As habilidades digitais avançadas, especialmente nas áreas de segurança e criação de conteúdo digital, apresentaram um recuo significativo no Brasil, segundo estudo da Anatel. De acordo com informações do Telesíntese, a atualização metodológica da agência incluiu uma análise mais abrangente das competências digitais no país, passando de nove para 20 indicadores, alinhados às metodologias da UIT e da União Europeia. A Anatel é a agência reguladora responsável pelo setor de telecomunicações no Brasil.
No recorte geral, o percentual de brasileiros com nível de habilidades digitais superior ao básico caiu de 14,1% em 2022 para 13,6% em 2025. Especialmente em segurança e criação de conteúdo digital, houve retração. Cresceu também o percentual de pessoas acima de 60 anos sem habilidades nessas áreas, reforçando a necessidade de iniciativas para ampliar a familiaridade do brasileiro com tecnologias digitais, algo que está no radar de órgãos governamentais, como informou o presidente da Anatel, Carlos Baigorri.
Quais fatores contribuíram para a queda em segurança digital?
O estudo identificou que a conscientização sobre segurança digital não acompanhou a massificação do acesso à internet, resultando em conhecimento insuficiente sobre recursos de proteção de dados. Após crescimento em 2023, a área de segurança apresentou recuos consecutivos em 2024 e 2025. Configuração de medidas de segurança e alteração de configurações de privacidade estão entre as habilidades que contribuíram para essa retração. A Anatel aponta que essa situação se deve ao aumento das ameaças cibernéticas, como phishing e ransomware, superando a capacidade de autoproteção de usuários médios.
Além disso, a baixa adesão a medidas de privacidade e dificuldades educacionais também agravaram o problema. Segundo o estudo, a configuração de mecanismos de segurança exige leitura proficiente, inclusive de termos técnicos em inglês.
Como a criação de conteúdo digital foi impactada?

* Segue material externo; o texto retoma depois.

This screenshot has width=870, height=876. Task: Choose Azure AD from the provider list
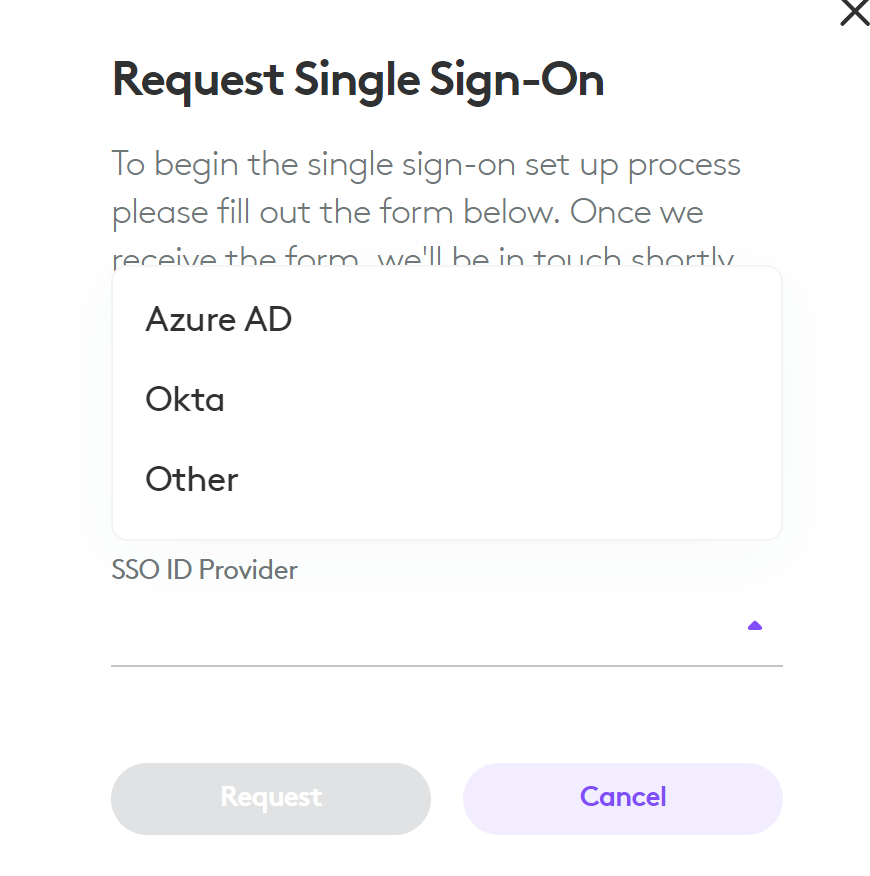click(219, 320)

Na criação de conteúdo digital, houve queda nas atividades relacionadas à edição de textos e planilhas, com a proporção caindo de 16,4% em 2022 para 13% em 2025. Essa mudança se deve, em parte, à dinâmica das redes sociais e à falta de computadores, já que apenas 32% dos lares possuíam um computador em 2025. As telas maiores e o uso de teclado e mouse, mais comuns em computadores, são importantes para atividades criativas mais elaboradas, que não são facilmente realizadas em dispositivos móveis.
Existe também a persistência de desigualdades socioeconômicas e educacionais que limitam competências intermediárias e avançadas, dificultando a produção autoral mais estruturada. A Anatel destaca ainda a necessidade de ajustar a metodologia nas pesquisas futuras para captar melhor as nuances do comportamento digital atual.

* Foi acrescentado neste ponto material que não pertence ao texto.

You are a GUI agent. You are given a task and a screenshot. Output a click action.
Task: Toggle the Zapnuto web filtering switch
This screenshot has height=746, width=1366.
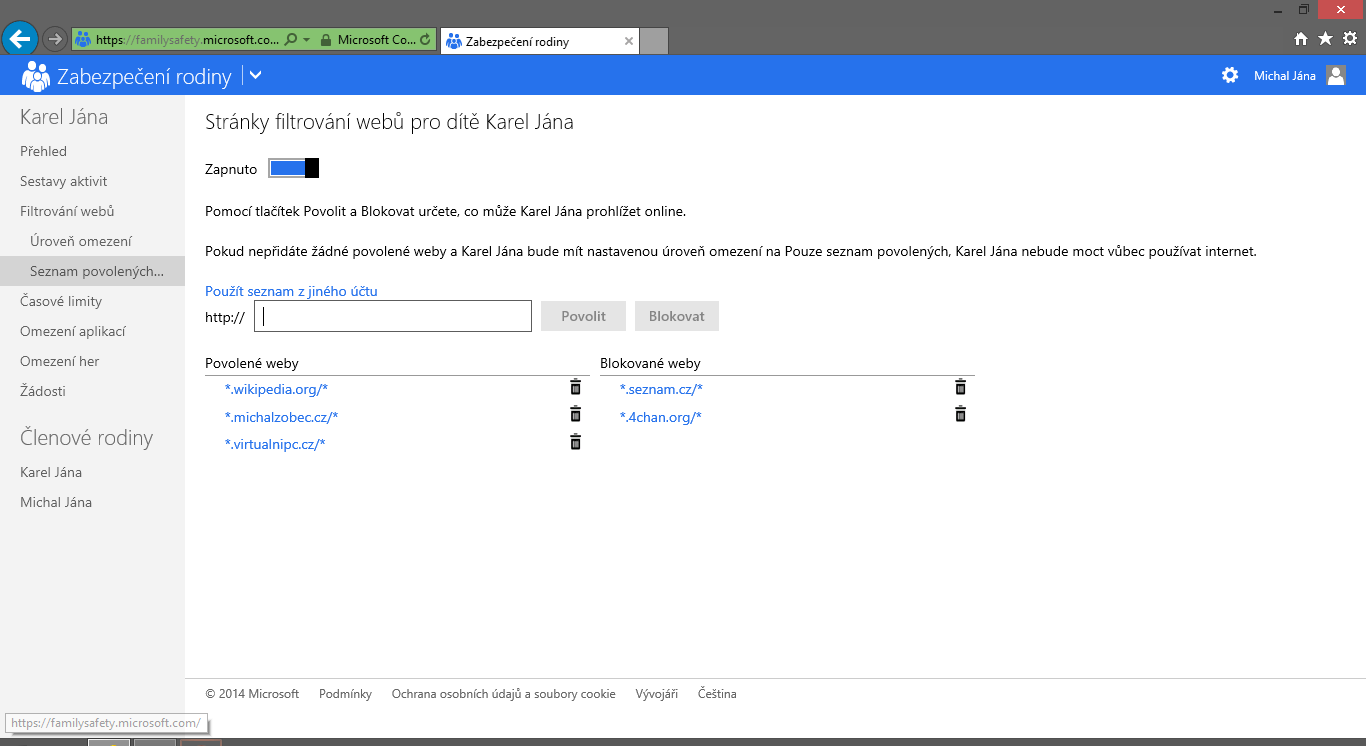point(293,169)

O que dizem as estatísticas regionais e seus impactos?
As diferenças regionais e socioeconômicas são evidentes. Segundo o estudo, regiões como Norte e Nordeste, as áreas rurais e as classes econômicas DE apresentam menor proporção de indivíduos com habilidades digitais. Além disso, a faixa etária também é um fator significativo, com a população entre 16 e 34 anos se destacando em comparação com outras faixas etárias.
O conselheiro Octavio Pieranti enfatiza que a inclusão digital não depende exclusivamente do acesso à tecnologia, mas também do desenvolvimento de habilidades para seu uso efetivo, algo considerado essencial para ampliar a igualdade de oportunidades. O tema tem impacto nacional por afetar acesso a serviços digitais, educação, trabalho e proteção de dados no uso cotidiano da internet.